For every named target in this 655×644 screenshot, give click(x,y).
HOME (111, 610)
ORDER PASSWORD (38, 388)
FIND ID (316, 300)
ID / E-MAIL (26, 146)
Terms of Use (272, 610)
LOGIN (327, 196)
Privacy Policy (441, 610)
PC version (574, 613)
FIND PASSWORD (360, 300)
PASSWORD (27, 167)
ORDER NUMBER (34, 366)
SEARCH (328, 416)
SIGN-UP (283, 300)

...

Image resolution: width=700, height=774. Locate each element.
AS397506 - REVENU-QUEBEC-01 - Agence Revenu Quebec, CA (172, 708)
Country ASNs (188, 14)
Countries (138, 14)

### WHAT YOU HAVE TO DO:
In the listing, rewrite the lines from the line with "For every named" to the line with "SIGN-UP (283, 300)" so that "PASSWORD" becomes "PASSCODE" wherever it occurs, keeping everything else identical, and return only those lines.

### RESULT OF THIS EXERCISE:
For every named target in this 655×644 screenshot, give click(x,y).
HOME (111, 610)
ORDER PASSCODE (38, 388)
FIND ID (316, 300)
ID / E-MAIL (26, 146)
Terms of Use (272, 610)
LOGIN (327, 196)
Privacy Policy (441, 610)
PC version (574, 613)
FIND PASSCODE (360, 300)
PASSCODE (27, 167)
ORDER NUMBER (34, 366)
SEARCH (328, 416)
SIGN-UP (283, 300)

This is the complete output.